When my parents sat down to watch the wrestling on Saturday afternoons, milky cardamon tea in hand, they wanted to be entertained, they wanted a laugh. But they also wanted the good guy, just for once, to triumph over the bad guy. They wanted the swaggering, braying bully to get his come-uppance. They prayed for the nice guy, lying there on the canvas, trapped in a double-finger interlock or clutching his kidneys in agony, not to submit. If only he could hold out just a bit longer, bear the pain, last the course. If only he did these things, chances were, wrestling being what it was, that he would triumph. It was only a qualified victory, however. You'd see the winner, exhausted, barely able to wave to the crowd. The triumph was mainly one of survival. | De winters waren vroeger altijd koud in Engeland. Wij, en dan vooral mijn ouders, brachten de tijd door met het kijken naar worstelen. De worstelwedstrijden waarnaar ze op zaterdagmiddagen keken op hun zwartwittelevisies vormden een korte, levendige en kleurrijke onderbreking van hun monochrome levens. Hun werkkleding was versleten, de al jarenlang onveranderde bekleding van de bank was versleten en hun herinneringen aan de mensen die ze vroeger waren, voor hun tocht naar Engeland, waren ook langzaam maar zeker aan het verslijten. Mijn ouders hebben, samen met hun gehele generatie, de beste jaren van hun leven verspeeld al zwoegend in fabrieken voor miserabele loonstrookjes. Het was een leven vol geestdodend werk, kromme ruggen, chronische pijn in gewrichten en afgehakte handen. Ze beten op hun tanden en negeerden de pijn. Er bestond geen andere mogelijkheid. Van binnen trachtten ze zich af te schermen, probeerden ze de kleineringen van andere werkers te negeren, niet vol verontwaardiging te reageren op het nooit aflatende gekakel van de ploegbazen en, in het geval van Indiase vrouwen, niet geïrriteerd te raken wanneer ze door hun echtgenoot werden geslagen. De pijn negeren, zeiden ze tegen zichzelf, proberen om te gaan met de pijn: de pijnscheuten in de armen, de weggeteerde heupgewrichten, de rugpijn van het jaar na jaar leunen over naaimachines, het eelt op de knokkels van het handwassen van kleding en knieën vol reuma van het schrobben van de keukenvloer met de gebruikte onderbroeken van hun echtgenotes.

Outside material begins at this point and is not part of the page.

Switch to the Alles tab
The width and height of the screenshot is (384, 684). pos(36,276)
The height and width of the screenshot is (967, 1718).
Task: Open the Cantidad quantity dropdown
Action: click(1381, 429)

Zodra mijn ouders gingen zitten om op zaterdagmiddagen naar het worstelen te kijken, een kop kardemomthee met melk in de hand, wilden ze vermaakt worden en lekker kunnen lachen. Maar ze wilden ook, al was het maar voor één keer, dat de goedaardige worstelaar de slechte versloeg. Ze wilden dat de snoevende, luidruchtige bullebak zijn verdiende loon kreeg. Ze hoopten vurig dat de vriendelijke deelnemer, die daar op het canvas lag met twee van zijn vingers in een klem of die vol pijn naar zijn nieren greep, het niet op zou geven. Als hij het maar iets langer vol kon houden, de pijn kon verbijten, de wedstrijd kon vervolgen. Als hij hiertoe in staat was, dan bestond de kans dat hij, gezien het gangbare verloop van worstelwedstrijden, de overwinning op zou kunnen strijken. Maar het was niets meer dan een overwinning in naam. Je zag de winnar staan, uitgeput en nauwelijks nog in staat om naar het publiek te zwaaien: de overwinning school voornamelijk in het overleven.